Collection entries
** Begin **

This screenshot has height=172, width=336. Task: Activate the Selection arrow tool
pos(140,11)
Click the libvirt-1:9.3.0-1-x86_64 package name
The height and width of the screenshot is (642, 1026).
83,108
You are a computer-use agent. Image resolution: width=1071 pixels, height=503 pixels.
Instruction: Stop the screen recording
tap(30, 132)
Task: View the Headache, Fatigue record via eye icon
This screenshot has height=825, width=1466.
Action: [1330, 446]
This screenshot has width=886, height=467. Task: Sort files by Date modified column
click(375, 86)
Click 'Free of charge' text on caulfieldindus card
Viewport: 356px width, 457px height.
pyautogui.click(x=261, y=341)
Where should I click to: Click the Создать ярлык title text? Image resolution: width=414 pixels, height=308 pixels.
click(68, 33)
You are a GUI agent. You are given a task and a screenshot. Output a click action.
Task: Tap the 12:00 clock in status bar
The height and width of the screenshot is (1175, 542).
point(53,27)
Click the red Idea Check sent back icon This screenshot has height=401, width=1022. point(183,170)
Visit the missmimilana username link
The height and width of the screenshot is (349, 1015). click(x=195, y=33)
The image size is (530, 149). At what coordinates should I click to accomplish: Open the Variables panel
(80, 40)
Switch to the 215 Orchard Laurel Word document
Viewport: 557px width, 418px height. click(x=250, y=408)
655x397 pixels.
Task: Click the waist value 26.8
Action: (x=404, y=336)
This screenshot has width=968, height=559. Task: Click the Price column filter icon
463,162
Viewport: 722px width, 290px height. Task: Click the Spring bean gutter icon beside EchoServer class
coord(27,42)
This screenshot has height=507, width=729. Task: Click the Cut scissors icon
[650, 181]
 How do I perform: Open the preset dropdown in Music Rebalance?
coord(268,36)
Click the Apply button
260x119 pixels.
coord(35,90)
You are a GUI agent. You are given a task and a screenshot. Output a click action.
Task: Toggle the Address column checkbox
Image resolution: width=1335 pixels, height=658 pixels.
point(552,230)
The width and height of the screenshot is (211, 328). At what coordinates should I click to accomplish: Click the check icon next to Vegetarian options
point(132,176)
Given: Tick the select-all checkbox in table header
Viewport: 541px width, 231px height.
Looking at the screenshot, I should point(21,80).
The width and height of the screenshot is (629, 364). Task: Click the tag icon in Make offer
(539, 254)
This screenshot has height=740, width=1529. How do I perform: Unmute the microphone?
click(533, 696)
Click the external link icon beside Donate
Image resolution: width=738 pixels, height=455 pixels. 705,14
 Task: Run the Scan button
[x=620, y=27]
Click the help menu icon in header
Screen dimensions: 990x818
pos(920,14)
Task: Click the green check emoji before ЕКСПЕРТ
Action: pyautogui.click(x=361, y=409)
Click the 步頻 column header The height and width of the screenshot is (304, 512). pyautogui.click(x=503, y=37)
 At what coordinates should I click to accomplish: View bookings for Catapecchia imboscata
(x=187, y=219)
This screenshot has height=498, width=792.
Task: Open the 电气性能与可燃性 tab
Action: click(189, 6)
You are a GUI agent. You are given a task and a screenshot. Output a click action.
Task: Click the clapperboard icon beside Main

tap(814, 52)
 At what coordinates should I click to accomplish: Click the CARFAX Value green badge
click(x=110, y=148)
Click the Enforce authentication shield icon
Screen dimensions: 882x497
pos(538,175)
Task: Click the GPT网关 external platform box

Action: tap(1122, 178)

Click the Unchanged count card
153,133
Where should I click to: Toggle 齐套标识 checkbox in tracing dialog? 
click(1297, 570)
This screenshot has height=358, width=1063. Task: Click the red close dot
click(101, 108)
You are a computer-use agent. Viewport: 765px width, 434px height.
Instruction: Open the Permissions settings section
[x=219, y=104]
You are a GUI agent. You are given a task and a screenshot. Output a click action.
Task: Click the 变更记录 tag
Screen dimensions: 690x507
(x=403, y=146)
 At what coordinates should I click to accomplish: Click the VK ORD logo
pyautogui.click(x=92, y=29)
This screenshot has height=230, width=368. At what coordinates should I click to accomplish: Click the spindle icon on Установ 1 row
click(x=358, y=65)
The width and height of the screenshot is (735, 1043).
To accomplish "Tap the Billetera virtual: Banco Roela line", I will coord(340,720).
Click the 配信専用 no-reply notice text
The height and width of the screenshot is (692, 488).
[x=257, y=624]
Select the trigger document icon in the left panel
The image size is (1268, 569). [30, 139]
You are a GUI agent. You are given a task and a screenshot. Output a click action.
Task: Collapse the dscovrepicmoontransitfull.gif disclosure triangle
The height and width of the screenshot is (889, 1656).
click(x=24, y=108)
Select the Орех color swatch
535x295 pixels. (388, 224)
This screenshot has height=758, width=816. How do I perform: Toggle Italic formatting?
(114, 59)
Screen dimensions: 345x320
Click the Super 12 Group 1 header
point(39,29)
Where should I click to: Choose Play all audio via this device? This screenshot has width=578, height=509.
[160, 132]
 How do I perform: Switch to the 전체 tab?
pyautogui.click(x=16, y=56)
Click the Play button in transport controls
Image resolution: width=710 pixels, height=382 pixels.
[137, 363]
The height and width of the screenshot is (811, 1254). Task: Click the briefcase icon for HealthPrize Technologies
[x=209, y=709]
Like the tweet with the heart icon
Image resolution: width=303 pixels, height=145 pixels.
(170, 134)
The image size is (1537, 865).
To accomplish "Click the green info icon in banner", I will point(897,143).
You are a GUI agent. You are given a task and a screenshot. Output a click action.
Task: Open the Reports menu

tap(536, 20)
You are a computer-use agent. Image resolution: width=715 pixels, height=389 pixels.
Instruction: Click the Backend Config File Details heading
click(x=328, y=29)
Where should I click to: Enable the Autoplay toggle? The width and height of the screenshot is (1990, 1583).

** End **

• TASK OBJECTIVE: Recast every line of the items above as a Markdown table with two columns, No. for the row number and Line for the line itself, skipping any blank lines.

• OUTPUT OF THE EXERCISE:
| No. | Line |
|---|---|
| 1 | This screenshot has height=172, width=336. Task: Activate the Selection arrow tool |
| 2 | pos(140,11) |
| 3 | Click the libvirt-1:9.3.0-1-x86_64 package name |
| 4 | The height and width of the screenshot is (642, 1026). |
| 5 | 83,108 |
| 6 | You are a computer-use agent. Image resolution: width=1071 pixels, height=503 pixels. |
| 7 | Instruction: Stop the screen recording |
| 8 | tap(30, 132) |
| 9 | Task: View the Headache, Fatigue record via eye icon |
| 10 | This screenshot has height=825, width=1466. |
| 11 | Action: [1330, 446] |
| 12 | This screenshot has width=886, height=467. Task: Sort files by Date modified column |
| 13 | click(375, 86) |
| 14 | Click 'Free of charge' text on caulfieldindus card |
| 15 | Viewport: 356px width, 457px height. |
| 16 | pyautogui.click(x=261, y=341) |
| 17 | Where should I click to: Click the Создать ярлык title text? Image resolution: width=414 pixels, height=308 pixels. |
| 18 | click(68, 33) |
| 19 | You are a GUI agent. You are given a task and a screenshot. Output a click action. |
| 20 | Task: Tap the 12:00 clock in status bar |
| 21 | The height and width of the screenshot is (1175, 542). |
| 22 | point(53,27) |
| 23 | Click the red Idea Check sent back icon This screenshot has height=401, width=1022. point(183,170) |
| 24 | Visit the missmimilana username link |
| 25 | The height and width of the screenshot is (349, 1015). click(x=195, y=33) |
| 26 | The image size is (530, 149). At what coordinates should I click to accomplish: Open the Variables panel |
| 27 | (80, 40) |
| 28 | Switch to the 215 Orchard Laurel Word document |
| 29 | Viewport: 557px width, 418px height. click(x=250, y=408) |
| 30 | 655x397 pixels. |
| 31 | Task: Click the waist value 26.8 |
| 32 | Action: (x=404, y=336) |
| 33 | This screenshot has width=968, height=559. Task: Click the Price column filter icon |
| 34 | 463,162 |
| 35 | Viewport: 722px width, 290px height. Task: Click the Spring bean gutter icon beside EchoServer class |
| 36 | coord(27,42) |
| 37 | This screenshot has height=507, width=729. Task: Click the Cut scissors icon |
| 38 | [650, 181] |
| 39 |  How do I perform: Open the preset dropdown in Music Rebalance? |
| 40 | coord(268,36) |
| 41 | Click the Apply button |
| 42 | 260x119 pixels. |
| 43 | coord(35,90) |
| 44 | You are a GUI agent. You are given a task and a screenshot. Output a click action. |
| 45 | Task: Toggle the Address column checkbox |
| 46 | Image resolution: width=1335 pixels, height=658 pixels. |
| 47 | point(552,230) |
| 48 | The width and height of the screenshot is (211, 328). At what coordinates should I click to accomplish: Click the check icon next to Vegetarian options |
| 49 | point(132,176) |
| 50 | Given: Tick the select-all checkbox in table header |
| 51 | Viewport: 541px width, 231px height. |
| 52 | Looking at the screenshot, I should point(21,80). |
| 53 | The width and height of the screenshot is (629, 364). Task: Click the tag icon in Make offer |
| 54 | (539, 254) |
| 55 | This screenshot has height=740, width=1529. How do I perform: Unmute the microphone? |
| 56 | click(533, 696) |
| 57 | Click the external link icon beside Donate |
| 58 | Image resolution: width=738 pixels, height=455 pixels. 705,14 |
| 59 |  Task: Run the Scan button |
| 60 | [x=620, y=27] |
| 61 | Click the help menu icon in header |
| 62 | Screen dimensions: 990x818 |
| 63 | pos(920,14) |
| 64 | Task: Click the green check emoji before ЕКСПЕРТ |
| 65 | Action: pyautogui.click(x=361, y=409) |
| 66 | Click the 步頻 column header The height and width of the screenshot is (304, 512). pyautogui.click(x=503, y=37) |
| 67 |  At what coordinates should I click to accomplish: View bookings for Catapecchia imboscata |
| 68 | (x=187, y=219) |
| 69 | This screenshot has height=498, width=792. |
| 70 | Task: Open the 电气性能与可燃性 tab |
| 71 | Action: click(189, 6) |
| 72 | You are a GUI agent. You are given a task and a screenshot. Output a click action. |
| 73 | Task: Click the clapperboard icon beside Main |
| 74 | tap(814, 52) |
| 75 |  At what coordinates should I click to accomplish: Click the CARFAX Value green badge |
| 76 | click(x=110, y=148) |
| 77 | Click the Enforce authentication shield icon |
| 78 | Screen dimensions: 882x497 |
| 79 | pos(538,175) |
| 80 | Task: Click the GPT网关 external platform box |
| 81 | Action: tap(1122, 178) |
| 82 | Click the Unchanged count card |
| 83 | 153,133 |
| 84 | Where should I click to: Toggle 齐套标识 checkbox in tracing dialog?  |
| 85 | click(1297, 570) |
| 86 | This screenshot has height=358, width=1063. Task: Click the red close dot |
| 87 | click(101, 108) |
| 88 | You are a computer-use agent. Viewport: 765px width, 434px height. |
| 89 | Instruction: Open the Permissions settings section |
| 90 | [x=219, y=104] |
| 91 | You are a GUI agent. You are given a task and a screenshot. Output a click action. |
| 92 | Task: Click the 变更记录 tag |
| 93 | Screen dimensions: 690x507 |
| 94 | (x=403, y=146) |
| 95 |  At what coordinates should I click to accomplish: Click the VK ORD logo |
| 96 | pyautogui.click(x=92, y=29) |
| 97 | This screenshot has height=230, width=368. At what coordinates should I click to accomplish: Click the spindle icon on Установ 1 row |
| 98 | click(x=358, y=65) |
| 99 | The width and height of the screenshot is (735, 1043). |
| 100 | To accomplish "Tap the Billetera virtual: Banco Roela line", I will coord(340,720). |
| 101 | Click the 配信専用 no-reply notice text |
| 102 | The height and width of the screenshot is (692, 488). |
| 103 | [x=257, y=624] |
| 104 | Select the trigger document icon in the left panel |
| 105 | The image size is (1268, 569). [30, 139] |
| 106 | You are a GUI agent. You are given a task and a screenshot. Output a click action. |
| 107 | Task: Collapse the dscovrepicmoontransitfull.gif disclosure triangle |
| 108 | The height and width of the screenshot is (889, 1656). |
| 109 | click(x=24, y=108) |
| 110 | Select the Орех color swatch |
| 111 | 535x295 pixels. (388, 224) |
| 112 | This screenshot has height=758, width=816. How do I perform: Toggle Italic formatting? |
| 113 | (114, 59) |
| 114 | Screen dimensions: 345x320 |
| 115 | Click the Super 12 Group 1 header |
| 116 | point(39,29) |
| 117 | Where should I click to: Choose Play all audio via this device? This screenshot has width=578, height=509. |
| 118 | [160, 132] |
| 119 |  How do I perform: Switch to the 전체 tab? |
| 120 | pyautogui.click(x=16, y=56) |
| 121 | Click the Play button in transport controls |
| 122 | Image resolution: width=710 pixels, height=382 pixels. |
| 123 | [137, 363] |
| 124 | The height and width of the screenshot is (811, 1254). Task: Click the briefcase icon for HealthPrize Technologies |
| 125 | [x=209, y=709] |
| 126 | Like the tweet with the heart icon |
| 127 | Image resolution: width=303 pixels, height=145 pixels. |
| 128 | (170, 134) |
| 129 | The image size is (1537, 865). |
| 130 | To accomplish "Click the green info icon in banner", I will point(897,143). |
| 131 | You are a GUI agent. You are given a task and a screenshot. Output a click action. |
| 132 | Task: Open the Reports menu |
| 133 | tap(536, 20) |
| 134 | You are a computer-use agent. Image resolution: width=715 pixels, height=389 pixels. |
| 135 | Instruction: Click the Backend Config File Details heading |
| 136 | click(x=328, y=29) |
| 137 | Where should I click to: Enable the Autoplay toggle? The width and height of the screenshot is (1990, 1583). |